Do all of Bush’s examples pass the test? Certainly the attacks on the World Trade Center and the Pentagon, and in Bali and Madrid, do. But what about the bombing of the Marine barracks in 1983 by Lebanese militants belonging to Islamic Jihad (the precursor to Hezbollah), which Bush also referred to? However appalling, this was directed at a military target in the midst of a civil war. The Marines landed in Beirut as peacekeepers, but they came in the aftermath of Israel’s invasion and were perceived by the Shiite community as intervening on the side of Israel and its Christian Falangist allies.

Likewise, however much one deplores the roadside bombings of American soldiers by Iraqi fighters, such acts scarcely qualify as “terrorism.” The aim is not to kill American civilians but to target soldiers and thereby drive the American army out of Iraq. Whether you support it or oppose it, it’s not terrorism; it’s resistance to occupation.

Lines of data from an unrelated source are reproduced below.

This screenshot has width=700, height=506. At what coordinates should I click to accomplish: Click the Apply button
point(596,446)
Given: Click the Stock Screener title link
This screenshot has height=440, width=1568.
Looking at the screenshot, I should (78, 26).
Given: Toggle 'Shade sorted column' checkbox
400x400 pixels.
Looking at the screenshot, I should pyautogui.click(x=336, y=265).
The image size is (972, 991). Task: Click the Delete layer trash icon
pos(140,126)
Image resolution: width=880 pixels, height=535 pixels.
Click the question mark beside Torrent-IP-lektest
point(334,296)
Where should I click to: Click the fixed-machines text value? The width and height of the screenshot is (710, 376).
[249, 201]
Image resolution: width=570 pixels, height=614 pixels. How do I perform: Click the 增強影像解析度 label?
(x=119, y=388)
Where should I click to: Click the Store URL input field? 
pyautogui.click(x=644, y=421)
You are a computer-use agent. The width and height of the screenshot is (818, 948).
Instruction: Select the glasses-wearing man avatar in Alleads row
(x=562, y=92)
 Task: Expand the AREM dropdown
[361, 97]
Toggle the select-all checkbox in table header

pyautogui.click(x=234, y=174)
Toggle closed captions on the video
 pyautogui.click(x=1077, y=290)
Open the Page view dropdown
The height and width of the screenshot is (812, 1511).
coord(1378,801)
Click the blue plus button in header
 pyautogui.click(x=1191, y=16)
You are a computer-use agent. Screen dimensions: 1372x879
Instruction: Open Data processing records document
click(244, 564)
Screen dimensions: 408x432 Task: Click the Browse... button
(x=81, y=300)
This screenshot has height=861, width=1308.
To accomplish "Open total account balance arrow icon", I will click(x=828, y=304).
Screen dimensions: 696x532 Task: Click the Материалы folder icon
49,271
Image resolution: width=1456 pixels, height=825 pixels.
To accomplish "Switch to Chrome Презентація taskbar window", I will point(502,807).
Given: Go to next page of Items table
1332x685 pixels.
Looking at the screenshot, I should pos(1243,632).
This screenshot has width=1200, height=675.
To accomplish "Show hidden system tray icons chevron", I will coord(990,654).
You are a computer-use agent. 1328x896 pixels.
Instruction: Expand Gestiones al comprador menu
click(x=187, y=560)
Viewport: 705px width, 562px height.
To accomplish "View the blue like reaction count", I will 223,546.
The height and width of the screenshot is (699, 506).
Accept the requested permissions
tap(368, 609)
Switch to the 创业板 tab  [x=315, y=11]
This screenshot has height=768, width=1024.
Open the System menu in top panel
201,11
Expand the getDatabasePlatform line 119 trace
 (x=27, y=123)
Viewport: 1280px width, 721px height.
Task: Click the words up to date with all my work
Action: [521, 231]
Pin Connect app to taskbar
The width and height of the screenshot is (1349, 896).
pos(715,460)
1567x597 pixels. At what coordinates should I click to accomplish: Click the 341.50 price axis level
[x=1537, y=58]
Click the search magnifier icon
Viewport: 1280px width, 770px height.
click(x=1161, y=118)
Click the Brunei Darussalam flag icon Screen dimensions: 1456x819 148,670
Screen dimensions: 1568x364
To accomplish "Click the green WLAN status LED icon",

As for the horrifying suicide attacks by Hamas, Islamic Jihad and Al Aqsa Martyrs Brigade on buses and in restaurants in Israel, they certainly qualify as terrorism -- i.e., violence against civilians to achieve political aims. But it is unfair (and misleading) to say that these attacks are motivated by a diffuse “ideology of murder.” In fact, they’re motivated by long-simmering nationalist rage against a 37-year-old occupation that shows few signs of abating; despite the similarity in methods, they are distinct from Al Qaeda’s attacks on trains and resorts. This does not excuse such attacks, but it does distinguish them.

Unlike Al Qaeda, moreover, Palestinian militants are not at war with the U.S. Hamas’ arena of operations is limited, and so are its aims: Its struggle is with Israel, not with the West.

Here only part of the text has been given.